A good rule of thumb is to drink enough water to keep your urine a pale, yellow color. Avoid sugary drinks, such as soda and juice, as well as too much caffeine or drinks with unhealthy additives.
Not all drink mixes are bad for you. Some of them can make your hydration more impactful with added immune health support. Drinks with added vitamins and antioxidants are a good alternative when you get bored with plain water.
3. Plant-Based Foods With Vitamins & Antioxidants
We all know that a good diet is important to our overall health, but did you know that it can also impact your immune health? If you want to improve your diet, including more of the foods below can be beneficial to your body’s immune system.
Adding more whole plant foods is one way you can support your immune health. Fruits and veggies contain high amounts of various vitamins. Vitamin C, for example, has been shown to help lessen the duration of winter colds and flu.
Not only are these types of foods packed with healthy nutrients, but they often have lots of antioxidants in them, which are known to guard against free radicals that can cause inflammation. Chronic inflammation is linked to several types of disease.

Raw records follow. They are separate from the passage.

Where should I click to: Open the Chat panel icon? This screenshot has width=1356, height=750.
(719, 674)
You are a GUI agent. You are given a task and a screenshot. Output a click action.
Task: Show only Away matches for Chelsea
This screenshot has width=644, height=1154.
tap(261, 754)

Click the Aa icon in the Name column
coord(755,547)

If you’re concerned about getting enough antioxidants in your diet, you can also add a supplement to boost your intake. Supplements with natural, plant-based ingredients, like vitamin C, turmeric, quercetin, elderberry, bacopa, and ashwagandha, can help your body produce its own antioxidants and achieve optimal cellular balance.
4. Fermented Foods & Probiotics
Including fermented foods, like yogurt, kefir, sauerkraut, kimchi, and kombucha, in your daily diet can strengthen your immune health by helping it identify unhealthy pathogens. You can supplement your diet with a daily probiotic to make sure you get optimal benefits.
Probiotics also aid in healthy digestion and play a part in the health of your gut. Your immune system and gut work together to support your overall health.
5. Moderate Exercise
Making time for moderate exercise benefits your health in many ways. Most people should aim for 150 minutes of moderate exercise per week. Workouts don’t have to be long or intense. Some moderate exercise activities include a brisk walk or jog, a light hike, a nice swim, a bike ride, or aerobics. Participating in any of these activities weekly can help reduce inflammation and promote healthier immune cell turnover, which boosts your immune health. Want to fight the winter flu? Take a hike.
6. Daily Maintenance
Recently, we’ve all become more concerned with improving our overall health. One of the best ways to do this is to focus on your immune health. Diet, exercise, and supplements can be used in conjunction with stress management and relaxing activities to maintain your immune health. As a bonus, they can also help boost your mood during the winter months.
*These statements have not been evaluated by the Food and Drug Administration. These products are not intended to diagnose, treat, cure, or prevent disease.